The Hospitalist. 2016 March;2016(03):

Instead, he and others urge third-party vendors be allowed to design programs and software that can help. He likens it to independent application developers building programs for iPhones and Androids, as opposed to firms like Apple saying that only their internally developed applications would be used.

“Apple would be nowhere right now” had they done that, Dr. Rogers says. “What made them successful was creating a marketplace that all of these individuals out there—thousands of people—could start designing innovations and applications that would fit what that population needed, no matter how small that population was.”

He says a single system, applicable across all healthcare settings, would make an “even playing field for third-party vendors.”

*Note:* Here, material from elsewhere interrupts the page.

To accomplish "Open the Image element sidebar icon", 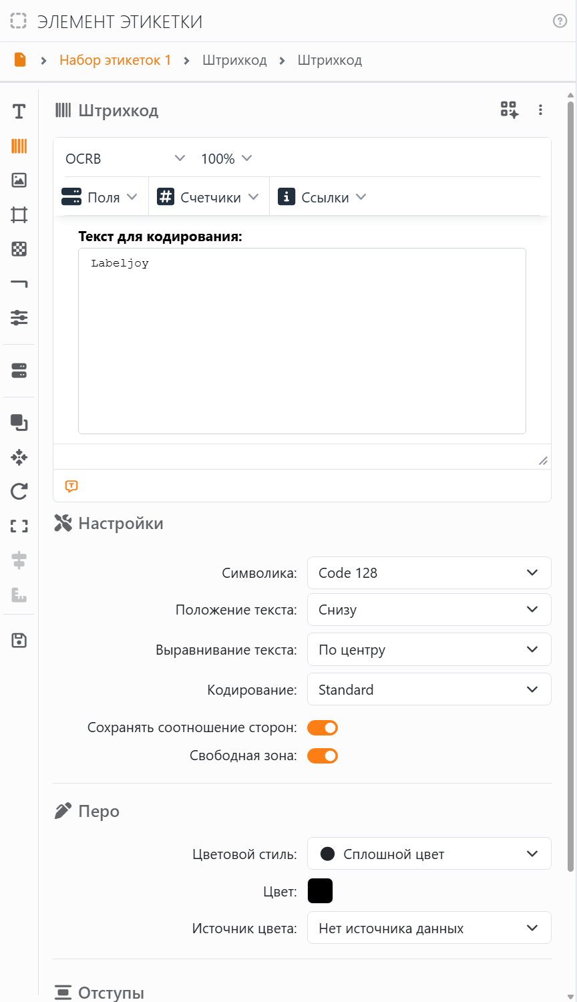I will point(19,180).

“I think we could get there much faster,” he says. “Within a five-year period of time, I think we could solve a lot of these issues that we’re having right now.” TH


Richard Quinn is a freelance writer in New Jersey.

CTRL-C + CTRL-V = DANGER

Cut-and-paste is as basic a technique as there is in word processing. But with electronic health records (EHRs), that simple maneuver is becoming a danger as repetitive orders, outdated diagnoses, and other inaccurate information is just moved forward unwittingly.

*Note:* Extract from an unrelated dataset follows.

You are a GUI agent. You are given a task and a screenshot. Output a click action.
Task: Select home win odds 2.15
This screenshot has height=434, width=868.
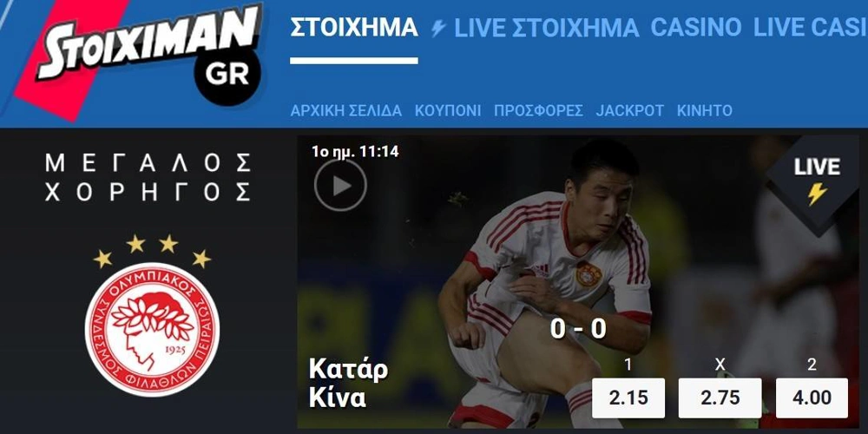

“It’s almost ubiquitous in many cases,” says Kendall Rogers, MD, CPE, SFHM, chief of the division of hospital medicine at the University of New Mexico Health Sciences Center in Albuquerque and chair of SHM’s Information Technology Committee. “Certainly, almost every note that I see in our EHR has some portion of cut-and-paste in it.”

The phenomenon is one borne of a simple workaround. Much of the daily note input on an admitted patient’s screen is repetitive and time-consuming, says hospitalist Cheng-Kai Kao, MD, medical director of informatics at the University of Chicago Medicine. So it might seem to make sense to reuse yesterday’s note today.

But if the note called for a test or a treatment, mistakes can happen.

Dr. Kao

“We are trying to create new note templates that allow extracting discrete data for billing and research purposes,” Dr. Kao says. “We don’t allow [users] to copy easily, but we do try to make it much easier for them to write a note. So they wouldn’t be copying exactly the same notes from yesterday, but in the meantime, they are able to put in some meaningful information each day.”

Put more simply: “When the right things are made easier to do, people tend to do the right thing. And that is our goal.”

Dr. Rogers suggests keeping the dangers of cut-and-paste errors front of mind and, similar to other EHR documentation issues, lobbying for improvements to the system itself.

“Copy-and-paste is our workaround for poorly designed documentation systems,” he adds. “That does not make it right to use it, but the way to eradicate it is to build better systems that allow documentation to become a part of providing care.”